Micropollutants (MPs) are organic or inorganic chemical pollutants which occur in water bodies in very low concentrations. Despite such low concentration levels, MPs can have negative impacts on organisms or contaminate the drinking water resources. MPs are derived from many products used in industry, agriculture, tourism and households and include personal care products, construction material, pharmaceuticals or biocides. They enter the water environment via various routes such as urban wastewater, or runoff from agricultural land or transportation areas.
Effects of micropollutants
Many MPscompounds are developed to be biologically active (e.g. biocides, pharmaceuticals, plant protection products). Therefore it is to be expected that similar but undesired side-effects can be observed in the environment. Herbicides for example that inhibit photosynthesis in weeds also stop photosynthetic activity in algae and macrophytes. Vertebrates, such as fish, will also react on e.g. hormones, or insecticides will also have a negative impact on insects in an aquatic environment.

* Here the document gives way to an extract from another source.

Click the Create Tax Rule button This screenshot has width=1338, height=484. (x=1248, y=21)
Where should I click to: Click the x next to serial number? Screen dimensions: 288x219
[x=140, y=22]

Incomplete removal of MPs in conventional wastewater treatment plants
A major source for MPs in the aquatic environment are wastewater treatment plant (WWTPs) effluents. Conventional WWTPs have mainly been developed to remove nutrients. They successfully contributed to achieve water protection goals. Many MPs though are not sufficiently removed by conventional treatment processes. Therefore the Swiss authorities have decided to implement additional treatment steps on about 100 out of the 700 Swiss WWTPs. These modifications represent a unique opportunity to study the impact of MPs on natural aquatic ecosystems in our project EcoImpact.